### About this task
Set out each line from the following listing that includes the word "sensor".
******************************
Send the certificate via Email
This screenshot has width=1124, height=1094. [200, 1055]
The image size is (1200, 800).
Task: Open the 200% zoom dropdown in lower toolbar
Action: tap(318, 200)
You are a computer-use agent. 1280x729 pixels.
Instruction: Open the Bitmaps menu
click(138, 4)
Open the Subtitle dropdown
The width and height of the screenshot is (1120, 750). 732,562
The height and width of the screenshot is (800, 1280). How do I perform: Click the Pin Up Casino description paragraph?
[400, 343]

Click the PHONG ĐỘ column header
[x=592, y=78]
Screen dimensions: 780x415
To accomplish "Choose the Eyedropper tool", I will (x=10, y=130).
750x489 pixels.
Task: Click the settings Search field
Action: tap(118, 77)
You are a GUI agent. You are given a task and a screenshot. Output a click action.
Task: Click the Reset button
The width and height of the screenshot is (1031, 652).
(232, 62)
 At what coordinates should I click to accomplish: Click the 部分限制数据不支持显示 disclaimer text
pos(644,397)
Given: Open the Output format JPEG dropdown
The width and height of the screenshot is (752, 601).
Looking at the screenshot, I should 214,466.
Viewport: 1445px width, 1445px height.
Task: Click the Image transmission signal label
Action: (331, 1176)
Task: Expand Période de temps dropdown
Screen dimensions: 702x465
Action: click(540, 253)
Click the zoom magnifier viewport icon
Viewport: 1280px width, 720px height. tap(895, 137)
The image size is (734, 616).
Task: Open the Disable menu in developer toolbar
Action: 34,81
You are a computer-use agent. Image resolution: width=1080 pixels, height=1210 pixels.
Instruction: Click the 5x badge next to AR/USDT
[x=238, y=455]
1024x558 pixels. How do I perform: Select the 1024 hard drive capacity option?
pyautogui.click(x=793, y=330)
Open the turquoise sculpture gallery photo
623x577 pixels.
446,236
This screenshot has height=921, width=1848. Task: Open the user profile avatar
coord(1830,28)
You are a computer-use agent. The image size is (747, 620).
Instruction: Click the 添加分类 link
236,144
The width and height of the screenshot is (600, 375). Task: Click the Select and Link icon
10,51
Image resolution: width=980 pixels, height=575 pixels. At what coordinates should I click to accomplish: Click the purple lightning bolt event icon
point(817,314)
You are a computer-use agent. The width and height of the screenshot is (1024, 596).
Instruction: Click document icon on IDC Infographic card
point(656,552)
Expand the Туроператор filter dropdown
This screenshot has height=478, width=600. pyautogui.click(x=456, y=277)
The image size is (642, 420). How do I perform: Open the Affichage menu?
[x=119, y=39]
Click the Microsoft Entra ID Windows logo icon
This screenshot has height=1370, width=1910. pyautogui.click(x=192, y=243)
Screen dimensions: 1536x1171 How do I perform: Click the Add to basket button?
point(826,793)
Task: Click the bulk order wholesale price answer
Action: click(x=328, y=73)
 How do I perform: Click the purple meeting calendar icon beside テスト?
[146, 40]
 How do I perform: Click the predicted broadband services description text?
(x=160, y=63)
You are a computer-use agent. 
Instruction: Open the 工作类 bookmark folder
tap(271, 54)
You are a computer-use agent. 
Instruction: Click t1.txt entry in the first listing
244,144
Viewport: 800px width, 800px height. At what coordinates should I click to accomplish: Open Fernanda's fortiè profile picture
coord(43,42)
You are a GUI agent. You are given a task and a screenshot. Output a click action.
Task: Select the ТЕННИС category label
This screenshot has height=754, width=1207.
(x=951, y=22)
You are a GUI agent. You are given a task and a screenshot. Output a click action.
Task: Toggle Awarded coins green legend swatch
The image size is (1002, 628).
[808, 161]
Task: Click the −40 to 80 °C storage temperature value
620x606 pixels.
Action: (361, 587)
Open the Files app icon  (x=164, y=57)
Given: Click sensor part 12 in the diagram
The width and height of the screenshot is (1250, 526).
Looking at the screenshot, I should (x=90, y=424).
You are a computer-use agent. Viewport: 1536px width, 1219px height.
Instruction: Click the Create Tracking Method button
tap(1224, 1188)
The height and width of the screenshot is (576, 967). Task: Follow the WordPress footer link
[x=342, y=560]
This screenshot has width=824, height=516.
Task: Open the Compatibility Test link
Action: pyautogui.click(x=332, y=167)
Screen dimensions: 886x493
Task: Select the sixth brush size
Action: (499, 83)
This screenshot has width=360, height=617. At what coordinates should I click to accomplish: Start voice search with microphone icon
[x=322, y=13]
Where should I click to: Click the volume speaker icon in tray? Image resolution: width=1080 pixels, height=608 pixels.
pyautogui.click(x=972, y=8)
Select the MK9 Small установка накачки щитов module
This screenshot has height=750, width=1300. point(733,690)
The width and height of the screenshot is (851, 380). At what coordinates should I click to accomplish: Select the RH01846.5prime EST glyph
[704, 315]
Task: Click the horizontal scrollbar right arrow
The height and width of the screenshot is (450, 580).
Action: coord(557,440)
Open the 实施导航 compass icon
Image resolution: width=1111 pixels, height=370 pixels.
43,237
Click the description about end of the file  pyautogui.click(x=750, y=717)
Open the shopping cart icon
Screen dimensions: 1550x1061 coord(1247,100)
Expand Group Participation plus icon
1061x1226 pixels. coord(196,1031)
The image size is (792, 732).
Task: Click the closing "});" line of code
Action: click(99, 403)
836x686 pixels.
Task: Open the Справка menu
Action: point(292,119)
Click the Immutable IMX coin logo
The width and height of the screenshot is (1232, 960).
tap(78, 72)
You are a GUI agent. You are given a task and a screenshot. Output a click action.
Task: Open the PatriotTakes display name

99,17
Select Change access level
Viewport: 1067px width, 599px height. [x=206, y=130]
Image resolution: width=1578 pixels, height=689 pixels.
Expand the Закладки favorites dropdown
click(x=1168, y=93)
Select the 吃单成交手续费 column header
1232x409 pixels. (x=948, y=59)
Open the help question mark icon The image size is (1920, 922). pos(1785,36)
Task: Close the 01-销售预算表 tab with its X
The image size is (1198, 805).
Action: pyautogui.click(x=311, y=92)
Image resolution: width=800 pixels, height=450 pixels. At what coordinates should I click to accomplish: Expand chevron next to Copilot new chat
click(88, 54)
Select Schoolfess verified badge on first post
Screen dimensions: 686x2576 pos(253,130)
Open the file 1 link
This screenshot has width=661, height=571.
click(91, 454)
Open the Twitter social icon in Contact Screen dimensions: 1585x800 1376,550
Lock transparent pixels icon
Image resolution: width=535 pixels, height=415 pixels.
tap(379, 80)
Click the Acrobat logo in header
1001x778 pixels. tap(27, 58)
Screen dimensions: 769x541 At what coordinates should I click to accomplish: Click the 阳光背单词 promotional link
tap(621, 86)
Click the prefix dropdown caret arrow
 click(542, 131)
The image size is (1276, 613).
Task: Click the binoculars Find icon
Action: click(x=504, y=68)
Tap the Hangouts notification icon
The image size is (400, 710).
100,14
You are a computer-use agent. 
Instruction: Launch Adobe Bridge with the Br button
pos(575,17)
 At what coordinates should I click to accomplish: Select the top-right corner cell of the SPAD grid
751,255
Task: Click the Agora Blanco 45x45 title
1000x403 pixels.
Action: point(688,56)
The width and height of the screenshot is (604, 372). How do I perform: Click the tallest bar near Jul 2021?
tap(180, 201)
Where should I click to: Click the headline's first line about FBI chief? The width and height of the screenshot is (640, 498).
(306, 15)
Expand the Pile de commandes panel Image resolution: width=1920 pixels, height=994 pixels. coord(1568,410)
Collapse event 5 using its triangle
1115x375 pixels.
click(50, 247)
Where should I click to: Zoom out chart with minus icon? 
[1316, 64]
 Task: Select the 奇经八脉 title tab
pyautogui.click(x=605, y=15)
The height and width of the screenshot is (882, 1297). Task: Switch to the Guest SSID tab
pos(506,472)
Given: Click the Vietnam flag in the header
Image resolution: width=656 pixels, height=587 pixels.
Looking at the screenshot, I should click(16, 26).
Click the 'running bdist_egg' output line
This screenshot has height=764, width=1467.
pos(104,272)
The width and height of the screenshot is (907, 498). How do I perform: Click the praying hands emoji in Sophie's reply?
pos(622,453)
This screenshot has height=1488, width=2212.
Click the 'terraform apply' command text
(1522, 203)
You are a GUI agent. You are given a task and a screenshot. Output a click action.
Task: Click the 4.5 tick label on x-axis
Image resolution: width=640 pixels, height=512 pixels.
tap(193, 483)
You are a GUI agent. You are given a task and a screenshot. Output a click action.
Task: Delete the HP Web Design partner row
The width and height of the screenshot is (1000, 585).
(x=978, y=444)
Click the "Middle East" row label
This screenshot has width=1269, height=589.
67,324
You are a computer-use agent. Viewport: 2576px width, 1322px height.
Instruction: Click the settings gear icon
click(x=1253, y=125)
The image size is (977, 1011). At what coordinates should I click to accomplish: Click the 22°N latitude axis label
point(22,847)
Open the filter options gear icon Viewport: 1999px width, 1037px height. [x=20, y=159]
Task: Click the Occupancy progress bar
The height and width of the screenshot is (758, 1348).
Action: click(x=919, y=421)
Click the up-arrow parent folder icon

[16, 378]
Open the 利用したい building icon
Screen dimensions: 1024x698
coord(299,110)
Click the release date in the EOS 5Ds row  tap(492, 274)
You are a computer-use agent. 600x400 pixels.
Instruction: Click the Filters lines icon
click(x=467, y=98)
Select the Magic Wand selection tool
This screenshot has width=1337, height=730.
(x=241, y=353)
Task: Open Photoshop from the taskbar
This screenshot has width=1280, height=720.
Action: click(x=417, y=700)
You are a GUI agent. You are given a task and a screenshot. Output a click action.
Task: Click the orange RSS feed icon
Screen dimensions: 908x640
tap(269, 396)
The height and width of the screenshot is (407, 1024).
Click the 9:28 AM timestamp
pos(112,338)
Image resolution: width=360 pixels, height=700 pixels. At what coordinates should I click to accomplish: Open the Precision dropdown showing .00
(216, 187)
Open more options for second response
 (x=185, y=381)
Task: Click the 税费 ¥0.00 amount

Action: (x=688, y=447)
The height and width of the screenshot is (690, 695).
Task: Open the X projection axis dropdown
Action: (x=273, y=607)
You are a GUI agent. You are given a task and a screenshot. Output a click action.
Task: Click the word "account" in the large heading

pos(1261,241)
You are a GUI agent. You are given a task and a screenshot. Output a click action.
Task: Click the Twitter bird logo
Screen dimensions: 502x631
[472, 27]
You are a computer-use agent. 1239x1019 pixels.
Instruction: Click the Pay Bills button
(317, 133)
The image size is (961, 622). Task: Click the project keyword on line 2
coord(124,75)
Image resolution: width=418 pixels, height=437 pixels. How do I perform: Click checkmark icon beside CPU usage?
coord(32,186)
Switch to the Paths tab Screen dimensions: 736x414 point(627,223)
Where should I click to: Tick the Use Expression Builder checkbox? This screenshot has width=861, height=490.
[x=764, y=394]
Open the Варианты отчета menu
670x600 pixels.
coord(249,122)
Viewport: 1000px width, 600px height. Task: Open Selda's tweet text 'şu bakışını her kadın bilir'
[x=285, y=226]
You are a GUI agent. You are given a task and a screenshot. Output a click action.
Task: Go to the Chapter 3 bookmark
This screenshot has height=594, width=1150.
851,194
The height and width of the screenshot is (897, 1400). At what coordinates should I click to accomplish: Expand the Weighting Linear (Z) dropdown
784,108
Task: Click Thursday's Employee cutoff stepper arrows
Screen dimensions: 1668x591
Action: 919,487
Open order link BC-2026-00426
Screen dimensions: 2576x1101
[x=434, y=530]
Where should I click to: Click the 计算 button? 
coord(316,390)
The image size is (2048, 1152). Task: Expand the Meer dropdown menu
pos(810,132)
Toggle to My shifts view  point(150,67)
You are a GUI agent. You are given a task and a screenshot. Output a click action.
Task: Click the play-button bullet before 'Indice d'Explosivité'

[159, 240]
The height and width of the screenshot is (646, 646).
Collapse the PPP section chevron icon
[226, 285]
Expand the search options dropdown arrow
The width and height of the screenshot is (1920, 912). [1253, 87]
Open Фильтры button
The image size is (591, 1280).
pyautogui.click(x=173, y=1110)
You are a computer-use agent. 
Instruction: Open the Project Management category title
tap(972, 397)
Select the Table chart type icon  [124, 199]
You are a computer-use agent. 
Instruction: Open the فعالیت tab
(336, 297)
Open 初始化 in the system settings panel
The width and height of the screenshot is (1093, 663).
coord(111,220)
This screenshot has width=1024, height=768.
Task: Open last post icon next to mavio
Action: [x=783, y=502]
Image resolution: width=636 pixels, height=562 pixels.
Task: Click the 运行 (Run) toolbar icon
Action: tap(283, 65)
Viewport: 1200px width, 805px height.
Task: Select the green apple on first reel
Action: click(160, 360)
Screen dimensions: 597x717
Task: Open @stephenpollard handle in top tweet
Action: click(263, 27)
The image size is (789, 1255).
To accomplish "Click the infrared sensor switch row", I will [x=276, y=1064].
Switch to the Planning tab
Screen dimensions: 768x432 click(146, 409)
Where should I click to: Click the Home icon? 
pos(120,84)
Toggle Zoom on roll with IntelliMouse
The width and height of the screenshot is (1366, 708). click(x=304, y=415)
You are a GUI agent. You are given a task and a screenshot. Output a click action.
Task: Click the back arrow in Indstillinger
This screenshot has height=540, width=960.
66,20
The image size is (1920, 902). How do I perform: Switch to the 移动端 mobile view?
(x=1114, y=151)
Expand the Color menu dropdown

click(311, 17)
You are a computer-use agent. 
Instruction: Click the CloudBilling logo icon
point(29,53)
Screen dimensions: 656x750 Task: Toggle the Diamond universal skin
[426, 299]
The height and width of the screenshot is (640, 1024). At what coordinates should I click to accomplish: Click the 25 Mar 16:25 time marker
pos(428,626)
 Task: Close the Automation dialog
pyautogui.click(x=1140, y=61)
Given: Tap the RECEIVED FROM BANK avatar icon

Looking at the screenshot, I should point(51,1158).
******************************
### Answer section
Given: Click sensor part 12 in the diagram
To accomplish "Click the infrared sensor switch row", I will [x=276, y=1064].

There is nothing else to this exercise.